■ DOCUMENT SEGMENT ■
However, it is possible for the control unit 34 to be implemented
on the same digital signal processor as the baseband processing
section 32.
[0028] In the embodiment of FIG. 3, the baseband processing is
capable of being changed by adjusting the way in which baseband
functions operate, rather than by choosing one function from a
group available to perform a given task.
[0029] The embodiment of FIG. 3 employs a control unit 42 for
controlling the operation of a baseband processing section 40, such
as in FIG. 2. However, in the embodiment of FIG. 3, the control
unit 42 is arranged to adjust the performance of baseband function
44 to optimise the function's performance given the user/channel
specific information supplied from the baseband processing section
40. In this example, the function 44 is a rake receiver process
used in the demodulation of signals received at the base station.
The control unit 42 is arranged to use information from the
baseband processing section to determine how many fingers are used
by the rake receiver process.
[0030] For example, some users might only have a small number of
dominant multipath components, therefore requiring only perhaps one
or two fingers to be allocated to them. This frees digital signal
processing power for users that are subject to several multipath
components to be detected using a greater number of rake fingers,
e.g. users at the edge of the basestation's cell that have many
multipath components of roughly equal amplitude.
[0031] The allocation of the number of fingers is done when a new
user is acquired by the basestation. It would also be possible to
change the number of fingers dynamically as the channel conditions
experienced by users change. The parameters used to control the
number of fingers to be allocated to a user include the delay
spread of a received signal, the spreading factor applied to a
received signal, the E.sub.C/N.sub.0 ratio, the E.sub.C/I.sub.0
ratio, the recent delay spread history and statistics, and such
history/statistics averaged over several previous users of the
channel.

■ TASKS ■
#1 Decide whether each statement agrees with the passage on rake receiver fingers. Answer yes or no for each and quote the passage's deciding words. (a) The number of fingers is allocated when a new user is acquired by the base station. (b) In the embodiment of FIG. 3, baseband processing is changed by choosing one function from a group available to perform a given task. (c) The control unit 34 must be implemented on a different digital signal processor from the baseband processing section 32.
#2 List every parameter that the passage on rake receiver fingers names for controlling the number of fingers allocated to a user.

■ EXTRACTED ENTRIES ■

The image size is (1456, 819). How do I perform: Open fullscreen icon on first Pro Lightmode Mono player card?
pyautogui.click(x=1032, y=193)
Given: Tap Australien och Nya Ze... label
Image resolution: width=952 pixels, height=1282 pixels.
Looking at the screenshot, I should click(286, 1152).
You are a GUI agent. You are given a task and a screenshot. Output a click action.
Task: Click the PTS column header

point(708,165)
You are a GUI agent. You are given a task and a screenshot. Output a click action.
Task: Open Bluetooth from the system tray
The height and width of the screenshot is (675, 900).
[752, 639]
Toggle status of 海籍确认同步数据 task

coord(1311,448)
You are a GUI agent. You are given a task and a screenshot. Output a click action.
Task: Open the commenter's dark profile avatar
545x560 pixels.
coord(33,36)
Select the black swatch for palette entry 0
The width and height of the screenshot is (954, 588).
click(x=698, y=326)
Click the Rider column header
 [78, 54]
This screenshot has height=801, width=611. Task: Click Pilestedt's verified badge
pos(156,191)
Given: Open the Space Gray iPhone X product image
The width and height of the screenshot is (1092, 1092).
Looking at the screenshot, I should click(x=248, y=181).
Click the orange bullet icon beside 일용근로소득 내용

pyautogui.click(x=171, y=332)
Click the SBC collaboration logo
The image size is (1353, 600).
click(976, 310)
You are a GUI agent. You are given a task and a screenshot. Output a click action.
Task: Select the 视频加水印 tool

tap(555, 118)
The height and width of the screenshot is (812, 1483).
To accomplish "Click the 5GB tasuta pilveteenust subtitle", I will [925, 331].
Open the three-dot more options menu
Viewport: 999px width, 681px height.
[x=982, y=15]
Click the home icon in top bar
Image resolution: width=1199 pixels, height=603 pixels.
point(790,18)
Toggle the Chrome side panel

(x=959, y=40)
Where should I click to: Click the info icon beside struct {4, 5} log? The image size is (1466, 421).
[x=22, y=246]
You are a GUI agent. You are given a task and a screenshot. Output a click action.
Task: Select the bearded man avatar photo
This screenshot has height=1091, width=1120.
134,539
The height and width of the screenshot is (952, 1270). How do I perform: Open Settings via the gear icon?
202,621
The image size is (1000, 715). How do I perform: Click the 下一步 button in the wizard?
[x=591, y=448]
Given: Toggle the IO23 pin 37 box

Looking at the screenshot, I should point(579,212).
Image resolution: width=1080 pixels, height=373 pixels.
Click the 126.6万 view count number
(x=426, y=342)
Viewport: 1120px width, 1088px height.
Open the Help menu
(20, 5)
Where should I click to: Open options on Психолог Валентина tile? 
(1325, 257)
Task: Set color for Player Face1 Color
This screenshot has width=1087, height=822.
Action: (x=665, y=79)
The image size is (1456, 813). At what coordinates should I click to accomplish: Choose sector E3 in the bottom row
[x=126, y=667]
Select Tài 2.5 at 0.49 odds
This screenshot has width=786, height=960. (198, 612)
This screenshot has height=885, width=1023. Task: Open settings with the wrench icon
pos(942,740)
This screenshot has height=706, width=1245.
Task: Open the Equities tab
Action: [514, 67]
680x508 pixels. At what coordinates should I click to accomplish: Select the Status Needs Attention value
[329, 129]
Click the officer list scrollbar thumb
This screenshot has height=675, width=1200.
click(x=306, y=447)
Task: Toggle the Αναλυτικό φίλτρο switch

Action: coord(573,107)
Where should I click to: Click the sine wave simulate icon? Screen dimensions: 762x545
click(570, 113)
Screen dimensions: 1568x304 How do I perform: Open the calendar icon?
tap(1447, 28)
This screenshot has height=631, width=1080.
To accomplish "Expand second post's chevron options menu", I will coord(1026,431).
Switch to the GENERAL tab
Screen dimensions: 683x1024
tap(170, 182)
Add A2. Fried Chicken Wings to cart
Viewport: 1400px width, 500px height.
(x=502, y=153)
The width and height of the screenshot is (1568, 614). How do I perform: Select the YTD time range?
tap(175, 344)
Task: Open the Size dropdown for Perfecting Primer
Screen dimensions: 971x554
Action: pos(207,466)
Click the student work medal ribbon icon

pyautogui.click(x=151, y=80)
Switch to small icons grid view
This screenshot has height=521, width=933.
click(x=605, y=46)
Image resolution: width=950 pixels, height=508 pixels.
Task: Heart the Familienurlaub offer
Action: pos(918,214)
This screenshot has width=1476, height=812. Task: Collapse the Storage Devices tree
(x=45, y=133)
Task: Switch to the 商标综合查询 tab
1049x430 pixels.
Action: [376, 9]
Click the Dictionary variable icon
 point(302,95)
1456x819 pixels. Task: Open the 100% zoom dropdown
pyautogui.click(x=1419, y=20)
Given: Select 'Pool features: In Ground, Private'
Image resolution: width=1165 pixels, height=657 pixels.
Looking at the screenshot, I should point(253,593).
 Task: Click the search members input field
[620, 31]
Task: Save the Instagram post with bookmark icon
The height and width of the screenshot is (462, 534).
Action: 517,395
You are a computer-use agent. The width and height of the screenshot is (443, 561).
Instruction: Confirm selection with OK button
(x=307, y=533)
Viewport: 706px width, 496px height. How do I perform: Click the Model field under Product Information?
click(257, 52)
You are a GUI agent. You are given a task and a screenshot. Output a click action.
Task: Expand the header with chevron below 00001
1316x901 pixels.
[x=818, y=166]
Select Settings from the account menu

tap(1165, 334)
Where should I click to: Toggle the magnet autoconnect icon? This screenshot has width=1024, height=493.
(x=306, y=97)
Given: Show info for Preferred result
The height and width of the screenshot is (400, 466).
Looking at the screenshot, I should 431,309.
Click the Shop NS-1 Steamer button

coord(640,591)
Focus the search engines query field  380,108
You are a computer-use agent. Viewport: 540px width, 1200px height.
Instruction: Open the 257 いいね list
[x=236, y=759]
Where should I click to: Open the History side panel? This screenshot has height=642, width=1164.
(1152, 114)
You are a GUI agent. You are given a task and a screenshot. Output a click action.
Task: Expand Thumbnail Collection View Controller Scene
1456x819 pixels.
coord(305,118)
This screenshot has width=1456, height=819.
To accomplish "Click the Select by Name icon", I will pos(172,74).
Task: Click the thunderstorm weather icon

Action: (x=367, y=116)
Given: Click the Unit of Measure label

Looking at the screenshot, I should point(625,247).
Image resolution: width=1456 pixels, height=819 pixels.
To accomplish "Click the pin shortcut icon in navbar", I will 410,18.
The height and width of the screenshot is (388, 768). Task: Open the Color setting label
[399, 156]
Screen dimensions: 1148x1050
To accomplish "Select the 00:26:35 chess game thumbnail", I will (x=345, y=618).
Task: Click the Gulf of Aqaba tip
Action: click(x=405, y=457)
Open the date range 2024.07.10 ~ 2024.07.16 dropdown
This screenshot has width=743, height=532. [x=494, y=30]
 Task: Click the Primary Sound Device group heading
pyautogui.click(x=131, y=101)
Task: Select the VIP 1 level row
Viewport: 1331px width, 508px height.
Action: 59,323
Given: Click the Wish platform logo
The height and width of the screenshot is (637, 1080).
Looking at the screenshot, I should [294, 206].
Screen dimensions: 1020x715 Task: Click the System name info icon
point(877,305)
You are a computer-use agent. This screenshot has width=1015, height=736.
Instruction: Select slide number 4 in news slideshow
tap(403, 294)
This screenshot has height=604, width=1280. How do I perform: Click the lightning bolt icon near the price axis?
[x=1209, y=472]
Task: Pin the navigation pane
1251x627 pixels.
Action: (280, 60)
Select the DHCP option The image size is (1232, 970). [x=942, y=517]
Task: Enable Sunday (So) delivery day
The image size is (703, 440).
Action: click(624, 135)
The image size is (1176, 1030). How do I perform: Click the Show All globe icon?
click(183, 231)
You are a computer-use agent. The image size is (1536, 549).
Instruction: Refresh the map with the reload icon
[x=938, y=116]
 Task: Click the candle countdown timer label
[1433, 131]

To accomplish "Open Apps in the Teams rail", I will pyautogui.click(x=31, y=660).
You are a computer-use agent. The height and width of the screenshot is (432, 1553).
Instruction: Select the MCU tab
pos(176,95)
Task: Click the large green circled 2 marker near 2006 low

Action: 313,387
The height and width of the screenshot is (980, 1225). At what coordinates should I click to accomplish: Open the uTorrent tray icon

■ WRITTEN RESPONSES ■
#1
(a) Yes: "The allocation of the number of fingers is done when a new user is acquired by the basestation."
(b) No: "capable of being changed by adjusting the way in which baseband functions operate, rather than by choosing one function from a group available to perform a given task."
(c) No: "it is possible for the control unit 34 to be implemented on the same digital signal processor as the baseband processing section 32."

#2
1. The delay spread of a received signal
2. The spreading factor applied to a received signal
3. The E.sub.C/N.sub.0 ratio
4. The E.sub.C/I.sub.0 ratio
5. The recent delay spread history and statistics
6. Such history/statistics averaged over several previous users of the channel